Riviera Maya - Geography

Geography

The Riviera Maya is completely within the state of Quintana Roo on the Yucatan Peninsula of Mexico. The terrain is flat and covered by low tropical jungle. The geology is high purity carbonates down to a depth of 0.5 - 1.5 km below the surface. Mean annual rainfall is 1.5 m per year and the efficient infiltration results in the complete absence of any surface rivers. As is common in karst, underground river network have formed by dissolution, and these have been explored and mapped by cave diving through sinkhole collapses locally called cenotes.

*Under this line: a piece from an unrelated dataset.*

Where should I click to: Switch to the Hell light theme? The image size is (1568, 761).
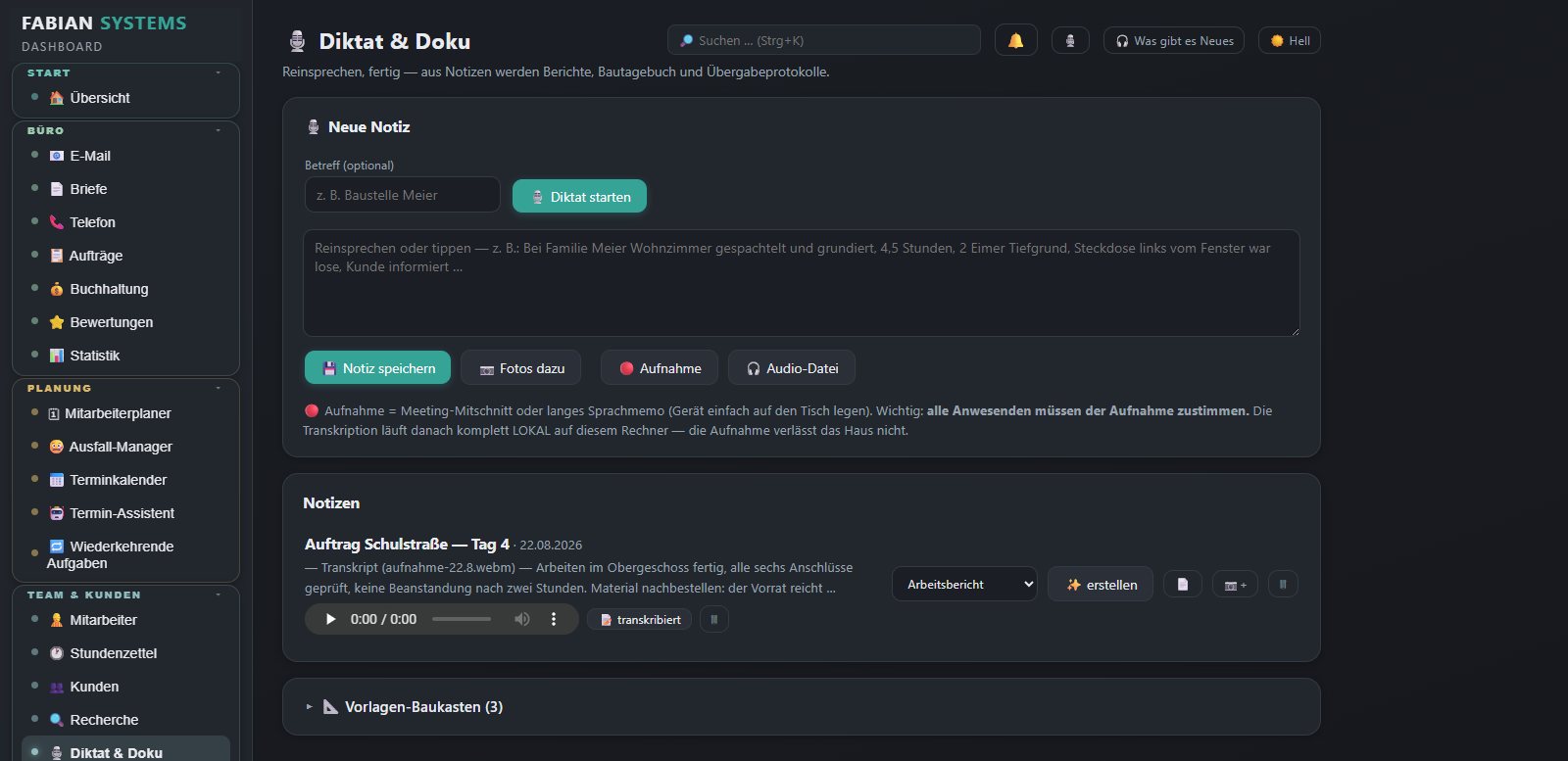(1290, 40)
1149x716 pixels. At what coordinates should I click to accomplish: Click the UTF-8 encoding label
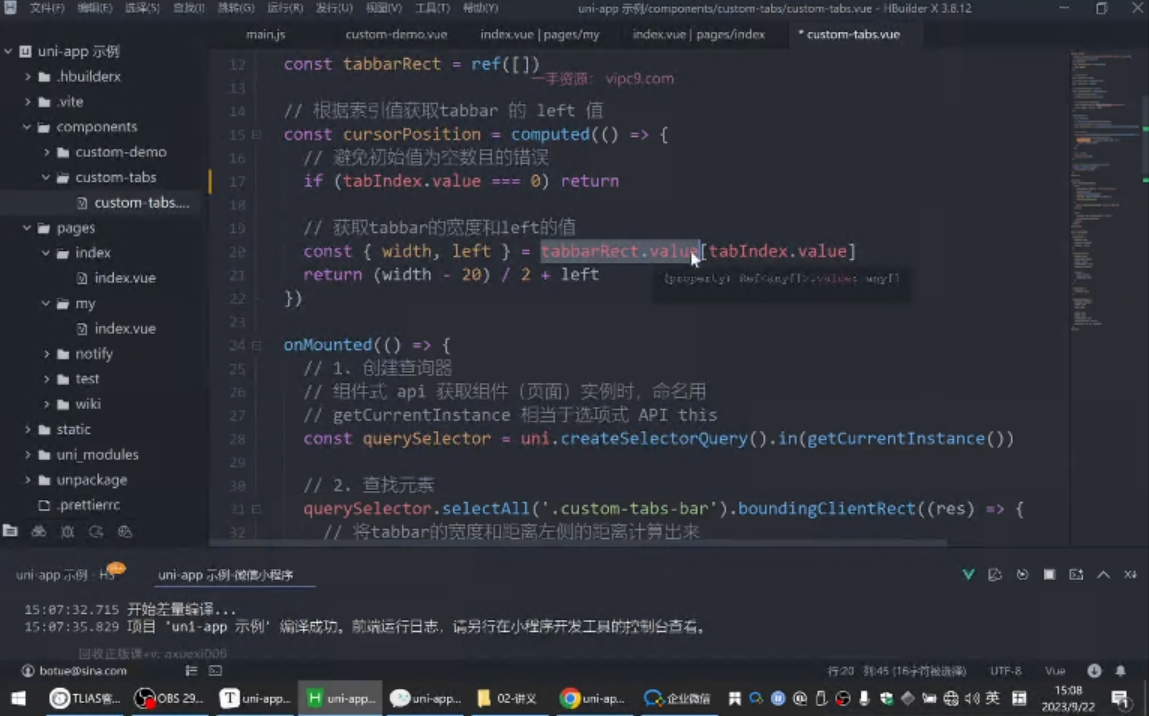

The whole of the Yucatan Peninsula is underlain by a density stratified coastal aquifer system with a lens shaped fresh water body floating on top of intruding saline water. The formation of caves (speleogenesis) within this coastal carbonate aquifer is principally associated with carbonate dissolution at the fresh-saline water contact within the aquifer. By 2008, the Quintana Roo Speleological Society (QRSS) reported more than 700 kilometres (430 mi) of flooded cave passages within the limits of the Riviera Maya including the two longest underwater cave systems in the world of Sac Actun and Ox Bel Ha. These groundwater resources, accessed via the thousands of cenotes throughout the landscape, once supported the Maya civilizations and today remain the only natural sources of potable water in the area.

The Caribbean coastline is a series of crescent shaped white sand beaches interrupted every 1 – 10 km by rocky headlands and inlets, called caletas, through which groundwater discharges into the coastal water. Large sections of the extensive mangrove swamps that lie behind the beaches and headlands are included in the areas scheduled for tourism development.